Dexamethasone therapy for patients hospitalized with COVID-19 appears to protect against development of severe acute kidney injury (AKI), whereas inhaled nitric oxide appears to increase the risk, investigators reported at the European Renal Association (ERA) 59th Congress held in Paris, France, and virtually.

Mickaël Bobot, MD, of Hôpitaux de Marseille and Hôpital de la Conception in Marseille, France, and colleagues analyzed data from 164 patients hospitalized with COVID-19 in 6 intensive care units. Of these, 97 (59.1%) had AKI, 39 with severe AKI (KDIGO stage 3) and 58 with mild or moderate AKI (KDIGO stage 1-2), and 21 patients (12.8%) required renal replacement therapy.

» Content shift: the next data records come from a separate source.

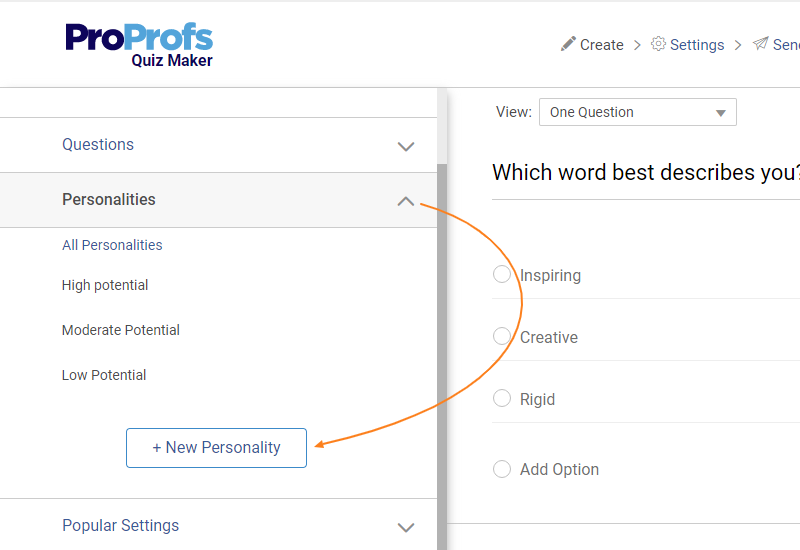Select the Inspiring radio option
This screenshot has height=550, width=800.
(502, 274)
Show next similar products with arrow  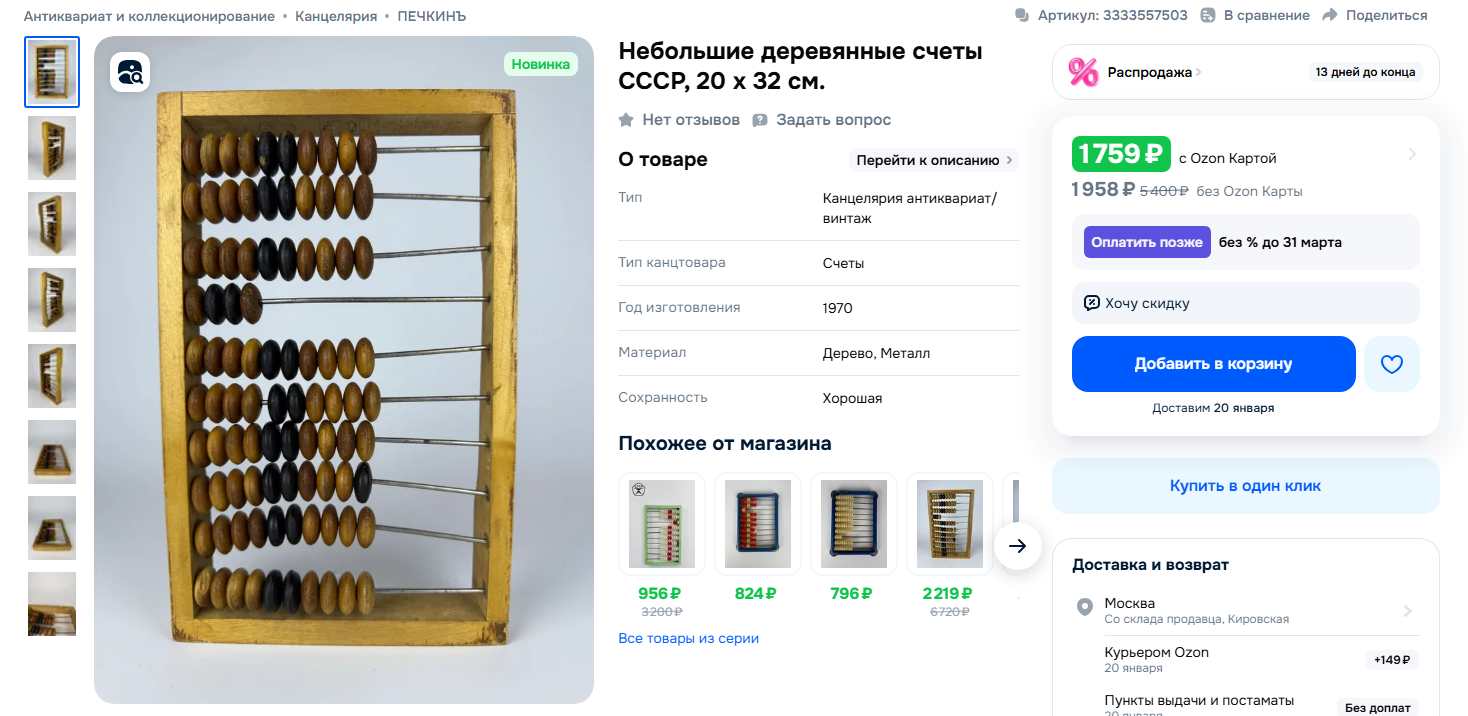point(1018,546)
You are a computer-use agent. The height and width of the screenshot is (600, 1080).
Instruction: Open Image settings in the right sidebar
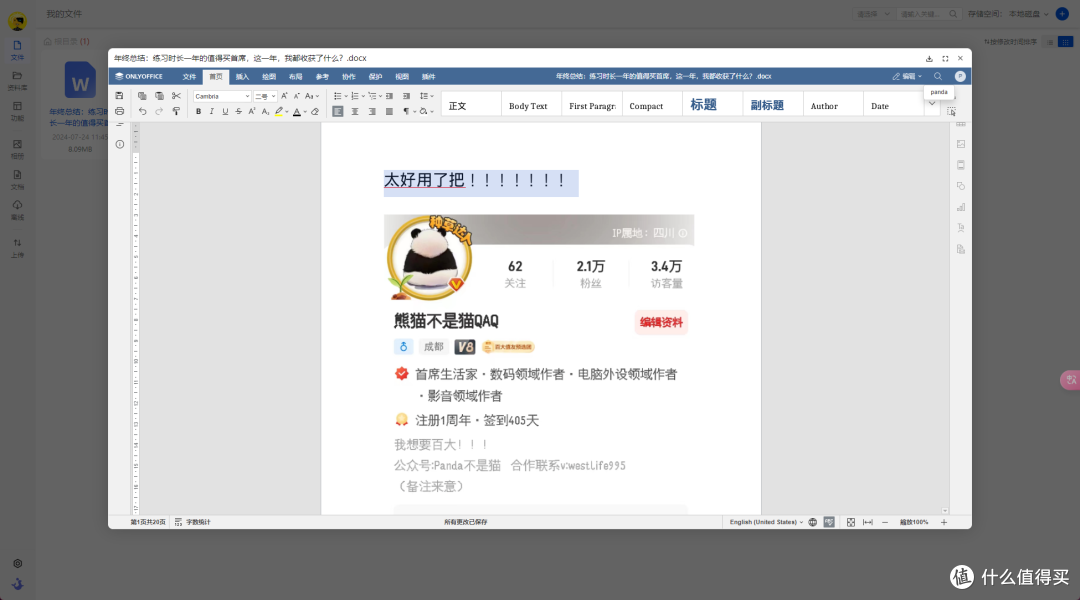[960, 142]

In multivariate analysis, dexamethasone treatment and prone positioning were significantly associated with 80.6% and 76.6% reduced odds of severe AKI, respectively.

The analysis also identified factors that increase the likelihood of severe AKI. Exposure to angiotensin converting enzyme (ACE) inhibitors and inhaled nitric oxide were significantly associated with 4.2- and 5.7-fold increased odds of severe AKI, respectively. Higher APACHE II scores also were significantly associated with increased odds of severe AKI.

The investigators concluded that inhaled nitric oxide should be used with caution in patients with COVID-19-related acute respiratory distress syndrome.

Reference

Bobot M, Tonon D, Peres N, et al. Impact of dexamethasone and inhaled nitric oxide on severe acute kidney injury in critically ill patients with COVID-19. Presented at: ERA Congress, May 19-22, 2022, Paris, France. Abstract MO303.